Punch the ticket to Omaha- LSU – The Tigers at home, this is just too much for the Sooners. Oklahoma fans shouldn’t hang their heads, it’s been a great year for the program and they’ll continue to get better. LSU will play better than they did in Regional play, and move on. Look out for Aaron Nola to step up big. Also, if we thought Alex Bregman was good, I have a feeling he is going to take things step further and lead this team on. I expect a battle from the starting pitchers on both sides in this series, but the LSU bats will prevail.


Chapel Hill Super Regional : #1 North Carolina v. South Carolina

South Side- South Carolina is fresh off going 3-0 through their Regional and looked pretty sharp, but before that, they did lose three really tough ones in the SEC tournament. My thoughts on the Gamecocks are so back and forth, I’m getting dizzy.
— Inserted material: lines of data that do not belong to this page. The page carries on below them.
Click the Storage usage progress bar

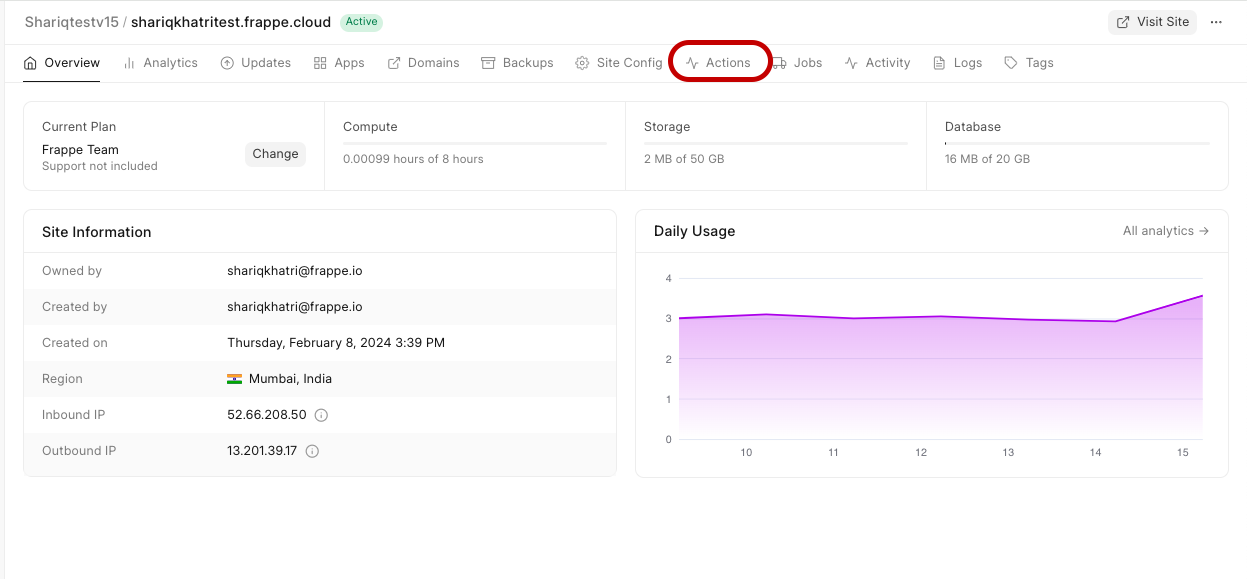click(x=775, y=144)
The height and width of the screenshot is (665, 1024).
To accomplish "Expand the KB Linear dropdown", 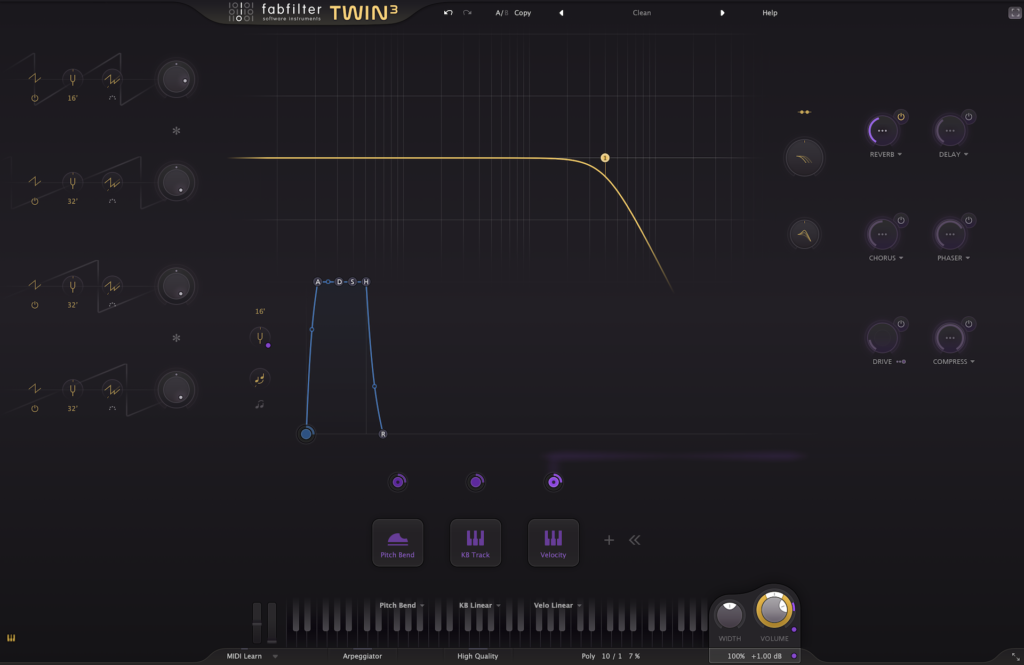I will click(480, 605).
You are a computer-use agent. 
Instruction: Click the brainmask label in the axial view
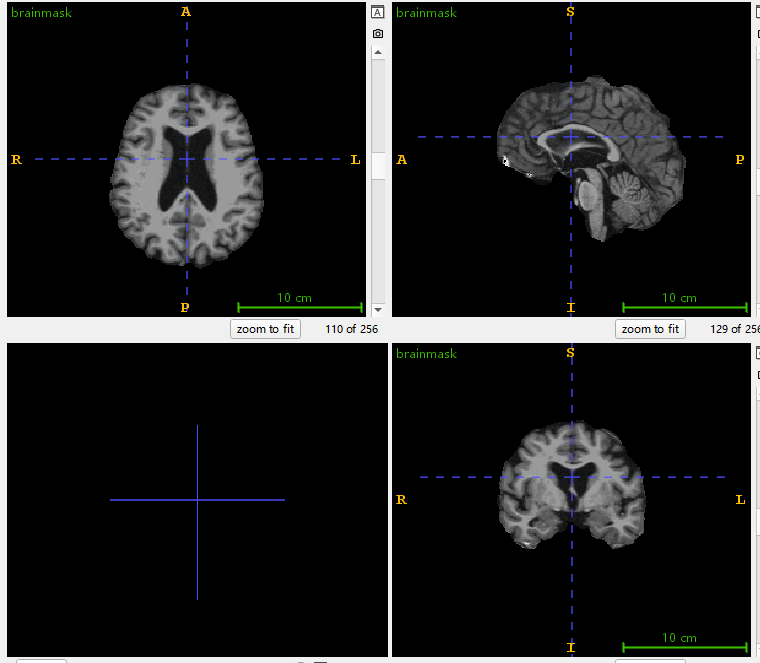tap(41, 13)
At times this season, this team has looked extremely strong, like taking two of three at LSU. On the other hand, I wasn’t a huge fan of their non-conference schedule and they have gone through hazes, like three different three-game skids. The team has all the ability, but they need to turn it on. This is Pankake’s time to lead, and Webb to shut the door.

Diamond Heels- Well, I think by Friday the craziness of the FAU v NC game will have worn off. Instant classic. This could go two way, either the Heels are mentally worn out (And starters are worn down) from their late season ups and downs and marathon with FAU, or they use this last game to steer the ship and momentum in to the Super Regional to get past SC. From top to bottom, this Tar Heels lineup is is just more lethal than the Gamecocks. Colin Moran has all the hype, and Cody Stubbs has become absolutely deadly at the dish. His team high average of .372 is no joke, as he has grown leaps since the season began. More importantly, the Heels are here without Skye Bolt turning on, and when he does, look out. I think the pitching will have enough time to recuperate, and the bats will stack up just enough.

Punch the Ticket to Omaha- #1 North Carolina- I don’t give the Tar Heels the edge because they are at home, as this one was as close for me as any other. This truly could go either way, and I wouldn’t be surprised. I feel like I’m going out on a limb, but North Carolina is going to count their lucky stars after getting through that Regional, and start to prove why they are the #1 seed. They will need to quiet LB Dantzler, and not be afraid to go to the pen. The team posted a nice 1.17 WHIP on the season, 13th in the nation, they need to use the arms that they have and not overkill starters. Trust what got you here.